5. Artists and activists making a noise campaigning getting louder and louder. A letter Julie’s Bicycle sent to the UN climate negotiators was signed by 350 cultural leaders and artists including David Bowie and H+Justine, joining the likes of Leonardo DiCaprio, Mark Ruffalo, and Pharrell Williams massively amplified by creative voices.

6. And finally great work: Olafur Eliasson’s Ice Watch was iconic at COP21, but also incredible creative work by Jeremy Deller, Margaret Atwood, Grimes, Bjork, Mel Chin, Anguun, Blick Bassy. I could go on and on and on.

This is not a ragtag collection of small grassroots projects. This is a movement, which is igniting our collective moral imagination. But we don’t hear these stories. Climate change is so publicly dismal because the creative community has not been recognised as an ESSENTIAL repository of solutions.
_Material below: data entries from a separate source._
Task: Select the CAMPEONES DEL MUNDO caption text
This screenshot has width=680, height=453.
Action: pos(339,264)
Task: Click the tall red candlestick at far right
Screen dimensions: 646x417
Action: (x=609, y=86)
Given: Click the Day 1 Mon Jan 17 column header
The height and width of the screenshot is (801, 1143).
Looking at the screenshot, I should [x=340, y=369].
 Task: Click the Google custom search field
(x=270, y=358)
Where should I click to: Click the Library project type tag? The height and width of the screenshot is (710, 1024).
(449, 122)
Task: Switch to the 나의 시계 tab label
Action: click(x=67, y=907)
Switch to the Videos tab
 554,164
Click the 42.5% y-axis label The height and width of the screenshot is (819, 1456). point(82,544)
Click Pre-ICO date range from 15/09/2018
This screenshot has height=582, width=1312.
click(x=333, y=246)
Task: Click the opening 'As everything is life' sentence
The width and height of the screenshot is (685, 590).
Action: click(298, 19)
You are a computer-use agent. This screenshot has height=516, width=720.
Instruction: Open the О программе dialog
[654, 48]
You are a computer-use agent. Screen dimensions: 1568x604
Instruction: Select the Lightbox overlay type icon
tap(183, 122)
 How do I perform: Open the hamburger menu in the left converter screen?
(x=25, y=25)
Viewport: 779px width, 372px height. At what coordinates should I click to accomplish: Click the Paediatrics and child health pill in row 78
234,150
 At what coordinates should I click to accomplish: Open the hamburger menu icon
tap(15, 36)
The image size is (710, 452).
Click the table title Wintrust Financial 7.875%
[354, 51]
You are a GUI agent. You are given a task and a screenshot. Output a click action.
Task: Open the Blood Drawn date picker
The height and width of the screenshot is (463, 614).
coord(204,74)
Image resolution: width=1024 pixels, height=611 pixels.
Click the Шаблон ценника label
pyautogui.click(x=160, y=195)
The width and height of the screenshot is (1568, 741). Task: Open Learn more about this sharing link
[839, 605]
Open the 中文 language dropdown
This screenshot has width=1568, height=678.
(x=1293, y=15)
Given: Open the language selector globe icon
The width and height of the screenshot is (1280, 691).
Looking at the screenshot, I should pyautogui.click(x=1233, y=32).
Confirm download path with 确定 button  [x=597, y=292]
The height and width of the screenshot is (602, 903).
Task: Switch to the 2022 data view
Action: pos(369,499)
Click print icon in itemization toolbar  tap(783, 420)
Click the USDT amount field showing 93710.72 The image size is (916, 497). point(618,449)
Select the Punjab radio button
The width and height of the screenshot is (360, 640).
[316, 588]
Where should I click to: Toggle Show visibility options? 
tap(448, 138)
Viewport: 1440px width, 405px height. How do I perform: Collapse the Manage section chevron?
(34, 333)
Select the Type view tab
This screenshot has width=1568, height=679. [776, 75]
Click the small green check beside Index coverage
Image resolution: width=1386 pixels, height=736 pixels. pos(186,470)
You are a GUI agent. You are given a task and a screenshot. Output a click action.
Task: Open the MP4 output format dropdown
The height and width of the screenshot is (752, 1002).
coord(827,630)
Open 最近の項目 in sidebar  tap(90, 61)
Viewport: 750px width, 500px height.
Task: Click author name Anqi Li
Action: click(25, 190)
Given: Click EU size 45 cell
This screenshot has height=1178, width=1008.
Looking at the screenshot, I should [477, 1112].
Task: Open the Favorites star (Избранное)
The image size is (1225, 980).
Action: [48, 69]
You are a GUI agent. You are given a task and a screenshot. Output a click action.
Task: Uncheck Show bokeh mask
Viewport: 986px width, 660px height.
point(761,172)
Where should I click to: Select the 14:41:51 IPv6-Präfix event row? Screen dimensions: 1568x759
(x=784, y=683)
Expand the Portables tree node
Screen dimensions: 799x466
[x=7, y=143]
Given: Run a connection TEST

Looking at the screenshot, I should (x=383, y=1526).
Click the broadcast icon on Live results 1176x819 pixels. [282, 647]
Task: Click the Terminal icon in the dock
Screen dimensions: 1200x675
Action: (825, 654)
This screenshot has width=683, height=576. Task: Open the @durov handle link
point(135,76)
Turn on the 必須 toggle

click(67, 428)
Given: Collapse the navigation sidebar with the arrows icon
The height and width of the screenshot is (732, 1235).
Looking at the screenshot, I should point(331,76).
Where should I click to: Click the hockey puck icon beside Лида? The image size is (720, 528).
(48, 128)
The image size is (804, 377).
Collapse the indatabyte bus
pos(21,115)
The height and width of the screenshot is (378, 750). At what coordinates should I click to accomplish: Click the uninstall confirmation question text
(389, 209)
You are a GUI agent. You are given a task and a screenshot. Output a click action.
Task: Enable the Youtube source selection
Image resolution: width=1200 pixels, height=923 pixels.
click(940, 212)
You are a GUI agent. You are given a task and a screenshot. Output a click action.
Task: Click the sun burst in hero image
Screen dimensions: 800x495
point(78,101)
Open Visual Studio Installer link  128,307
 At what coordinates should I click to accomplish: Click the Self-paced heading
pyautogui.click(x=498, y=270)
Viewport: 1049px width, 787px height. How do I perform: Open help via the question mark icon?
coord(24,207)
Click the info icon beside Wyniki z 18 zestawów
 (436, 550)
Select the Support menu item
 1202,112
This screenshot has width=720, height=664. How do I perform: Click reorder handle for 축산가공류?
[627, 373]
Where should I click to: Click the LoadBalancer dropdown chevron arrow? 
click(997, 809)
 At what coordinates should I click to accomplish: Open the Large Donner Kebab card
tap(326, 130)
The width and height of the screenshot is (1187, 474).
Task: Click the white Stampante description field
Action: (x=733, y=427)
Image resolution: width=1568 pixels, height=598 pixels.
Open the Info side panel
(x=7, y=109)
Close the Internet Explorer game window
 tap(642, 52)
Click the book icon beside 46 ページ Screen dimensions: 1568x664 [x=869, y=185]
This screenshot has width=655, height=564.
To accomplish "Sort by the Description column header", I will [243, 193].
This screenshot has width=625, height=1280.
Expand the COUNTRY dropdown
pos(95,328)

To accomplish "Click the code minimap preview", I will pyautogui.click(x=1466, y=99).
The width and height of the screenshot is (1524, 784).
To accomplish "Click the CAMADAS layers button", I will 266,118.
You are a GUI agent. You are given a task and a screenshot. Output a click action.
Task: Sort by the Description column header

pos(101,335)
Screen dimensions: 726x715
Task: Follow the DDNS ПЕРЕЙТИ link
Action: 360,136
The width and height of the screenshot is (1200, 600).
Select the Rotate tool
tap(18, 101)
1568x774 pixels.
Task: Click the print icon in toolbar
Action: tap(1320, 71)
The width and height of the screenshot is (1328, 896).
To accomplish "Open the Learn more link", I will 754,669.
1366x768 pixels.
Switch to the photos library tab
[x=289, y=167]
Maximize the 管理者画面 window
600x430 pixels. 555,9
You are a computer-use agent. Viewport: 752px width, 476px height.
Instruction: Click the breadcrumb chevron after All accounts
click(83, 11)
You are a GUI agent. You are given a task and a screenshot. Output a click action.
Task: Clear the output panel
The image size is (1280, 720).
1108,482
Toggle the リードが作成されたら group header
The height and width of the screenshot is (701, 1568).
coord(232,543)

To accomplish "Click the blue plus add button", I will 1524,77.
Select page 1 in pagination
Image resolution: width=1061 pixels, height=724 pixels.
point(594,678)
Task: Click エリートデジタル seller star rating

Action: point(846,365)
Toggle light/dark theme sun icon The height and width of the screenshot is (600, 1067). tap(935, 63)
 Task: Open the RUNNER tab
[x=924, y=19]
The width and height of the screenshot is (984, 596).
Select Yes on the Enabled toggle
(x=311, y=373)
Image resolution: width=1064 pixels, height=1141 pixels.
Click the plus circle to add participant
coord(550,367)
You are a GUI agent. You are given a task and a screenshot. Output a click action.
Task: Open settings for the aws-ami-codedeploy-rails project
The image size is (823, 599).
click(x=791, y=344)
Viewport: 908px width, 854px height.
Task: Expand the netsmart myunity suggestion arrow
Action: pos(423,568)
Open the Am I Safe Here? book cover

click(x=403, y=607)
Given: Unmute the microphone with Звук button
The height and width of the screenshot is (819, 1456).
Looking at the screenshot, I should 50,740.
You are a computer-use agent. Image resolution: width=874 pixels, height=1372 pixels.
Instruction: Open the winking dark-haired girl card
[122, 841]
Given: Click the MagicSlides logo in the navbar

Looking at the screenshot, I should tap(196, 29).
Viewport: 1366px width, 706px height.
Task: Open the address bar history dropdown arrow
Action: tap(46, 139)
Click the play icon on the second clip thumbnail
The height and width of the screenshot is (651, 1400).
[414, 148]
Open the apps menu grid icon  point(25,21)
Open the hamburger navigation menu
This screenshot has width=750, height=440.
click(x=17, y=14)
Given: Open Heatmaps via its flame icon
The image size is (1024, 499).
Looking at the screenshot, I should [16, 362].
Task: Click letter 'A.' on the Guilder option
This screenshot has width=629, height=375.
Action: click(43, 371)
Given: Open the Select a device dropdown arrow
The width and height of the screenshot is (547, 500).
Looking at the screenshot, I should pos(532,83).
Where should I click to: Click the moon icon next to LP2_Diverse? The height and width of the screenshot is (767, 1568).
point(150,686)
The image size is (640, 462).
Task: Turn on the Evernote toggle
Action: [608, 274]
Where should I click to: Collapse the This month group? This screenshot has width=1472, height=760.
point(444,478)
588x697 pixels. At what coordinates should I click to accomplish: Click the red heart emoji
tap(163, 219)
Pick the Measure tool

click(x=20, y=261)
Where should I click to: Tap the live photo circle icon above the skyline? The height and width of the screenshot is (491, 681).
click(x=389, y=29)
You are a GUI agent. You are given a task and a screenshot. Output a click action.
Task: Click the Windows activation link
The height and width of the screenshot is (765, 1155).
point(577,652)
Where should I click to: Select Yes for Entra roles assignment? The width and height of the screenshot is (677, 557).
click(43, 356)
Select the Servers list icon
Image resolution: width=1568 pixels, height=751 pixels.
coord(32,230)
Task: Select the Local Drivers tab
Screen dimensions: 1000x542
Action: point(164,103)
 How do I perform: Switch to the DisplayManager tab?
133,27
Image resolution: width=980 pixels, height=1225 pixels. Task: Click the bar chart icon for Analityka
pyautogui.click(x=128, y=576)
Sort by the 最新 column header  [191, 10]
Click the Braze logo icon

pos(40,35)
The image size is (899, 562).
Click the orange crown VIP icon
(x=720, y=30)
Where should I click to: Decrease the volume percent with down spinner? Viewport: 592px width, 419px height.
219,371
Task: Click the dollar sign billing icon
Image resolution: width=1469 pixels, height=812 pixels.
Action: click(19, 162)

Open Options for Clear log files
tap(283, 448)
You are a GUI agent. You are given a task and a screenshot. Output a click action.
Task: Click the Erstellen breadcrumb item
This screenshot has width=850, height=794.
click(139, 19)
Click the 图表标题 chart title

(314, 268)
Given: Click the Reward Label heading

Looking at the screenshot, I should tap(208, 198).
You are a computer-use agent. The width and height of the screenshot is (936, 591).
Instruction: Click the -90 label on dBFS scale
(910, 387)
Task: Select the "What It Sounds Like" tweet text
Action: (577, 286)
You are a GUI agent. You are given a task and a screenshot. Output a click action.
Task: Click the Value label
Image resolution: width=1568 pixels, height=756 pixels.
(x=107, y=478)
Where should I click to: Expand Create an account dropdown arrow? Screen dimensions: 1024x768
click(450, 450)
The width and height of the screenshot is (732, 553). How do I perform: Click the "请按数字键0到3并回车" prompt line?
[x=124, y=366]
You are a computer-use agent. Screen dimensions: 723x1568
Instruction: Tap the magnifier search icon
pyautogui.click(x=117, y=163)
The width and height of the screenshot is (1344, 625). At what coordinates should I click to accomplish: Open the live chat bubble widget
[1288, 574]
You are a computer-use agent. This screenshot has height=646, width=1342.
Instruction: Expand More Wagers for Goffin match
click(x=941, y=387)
I think this is because the movement often lacks an organising glue. This creative transformation is messy, diverse and speaks to many in many different voices. That’s what makes it a movement: creativity bubbling up; fizzing with relevance and possibility. This is where you come in.

You can become part of this movement – this incredible network can prompt creative, practical and policy transformation for this movement to really move. But more importantly it is accelerating this cultural transformation. It is shoving this movement into the mainstream climate movement where it matters most, and by so doing, it is how we rethink who, on earth, we are.